Dans la République romaine, un dictateur n’a pas la même définition que de nos jours. Effectivement, un dictateur à Rome est nommé lorsque Rome est en crise. Dans ce cas, il reçoit des pouvoirs extraordinaires pour la durée d’une seule année. En temps normaux, les pouvoirs qu’exercent le dictateur est réparti entre deux consuls.
Cicéron, sa mort
Dans son huitième chapitre, Charles Guérin revient sur la mort de Cicéron. En novembre -43, le « triumvirat pour la restauration de la République » composé d’Antoine, d’Octavien (le neveu adopté de César qui a hérité de ses biens) et du général Lépide, soutien militaire, se constitue. Leur objectif est de se partager le pouvoir et l’Empire, de constituer une liste de proscrits comme au temps de Sylla, c’est-à-dire ces hommes qui doivent être emprisonnés ou tués. Cicéron est sur la liste. Il sera assassiné après avoir fui Rome puisque malgré une première victoire militaire du Sénat romain sur Antoine, Octavien qui devait être un soutien du Sénat devient le confrère d’Antoine. La tête de Cicéron est exposée ensuite sur le Forum. Comme l’auteur l’indique, symbolique d’une Rome des institutions romaines et de la conciliation vaincue par une Rome aux mains du pouvoir personnel à la recherche constante de la gloire, l’un des maux de la République romaine et de sa déliquescence selon Cicéron.

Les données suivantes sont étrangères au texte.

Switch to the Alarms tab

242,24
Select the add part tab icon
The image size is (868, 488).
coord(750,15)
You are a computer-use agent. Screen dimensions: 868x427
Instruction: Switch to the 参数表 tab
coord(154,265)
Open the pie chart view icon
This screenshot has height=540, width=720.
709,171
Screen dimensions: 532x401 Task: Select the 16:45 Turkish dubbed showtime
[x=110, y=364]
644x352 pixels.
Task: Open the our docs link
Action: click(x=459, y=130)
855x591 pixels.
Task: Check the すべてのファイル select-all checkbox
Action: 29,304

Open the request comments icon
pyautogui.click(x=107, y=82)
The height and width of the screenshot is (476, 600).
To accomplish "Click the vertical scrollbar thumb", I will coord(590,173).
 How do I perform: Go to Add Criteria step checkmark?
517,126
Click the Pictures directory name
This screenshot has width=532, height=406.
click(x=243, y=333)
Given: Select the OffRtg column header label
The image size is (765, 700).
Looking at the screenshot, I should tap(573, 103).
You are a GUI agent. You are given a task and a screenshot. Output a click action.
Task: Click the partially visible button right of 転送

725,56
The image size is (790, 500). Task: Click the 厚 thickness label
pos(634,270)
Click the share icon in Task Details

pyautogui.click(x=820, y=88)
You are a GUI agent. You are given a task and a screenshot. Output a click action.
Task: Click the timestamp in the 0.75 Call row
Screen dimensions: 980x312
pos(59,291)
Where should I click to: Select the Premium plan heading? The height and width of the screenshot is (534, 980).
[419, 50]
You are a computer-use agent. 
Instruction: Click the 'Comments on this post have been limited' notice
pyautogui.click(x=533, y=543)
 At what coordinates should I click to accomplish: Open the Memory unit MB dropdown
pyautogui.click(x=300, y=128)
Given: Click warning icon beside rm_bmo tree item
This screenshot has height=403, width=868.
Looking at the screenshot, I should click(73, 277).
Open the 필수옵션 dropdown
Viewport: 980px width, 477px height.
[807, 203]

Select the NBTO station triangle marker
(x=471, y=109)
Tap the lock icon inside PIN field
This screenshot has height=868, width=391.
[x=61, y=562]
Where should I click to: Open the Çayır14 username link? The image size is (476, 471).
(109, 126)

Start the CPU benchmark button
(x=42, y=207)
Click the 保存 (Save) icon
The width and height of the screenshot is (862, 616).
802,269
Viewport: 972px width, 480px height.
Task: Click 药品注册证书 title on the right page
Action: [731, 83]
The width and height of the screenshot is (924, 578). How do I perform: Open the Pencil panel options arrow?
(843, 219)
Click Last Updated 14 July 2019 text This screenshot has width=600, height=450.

À la fin de la République romaine, Octave nommé ensuite Auguste accumule les magistratures. Or, cela est normalement interdit car les principes républicains veulent que les pouvoirs soient partagés. Cette accumulation des pouvoirs témoignent de la déliquescence des institutions républicaines et annoncent la mise en place d’une monarchie qui ne dit pas son nom par Auguste concentrant l’ensemble des pouvoirs.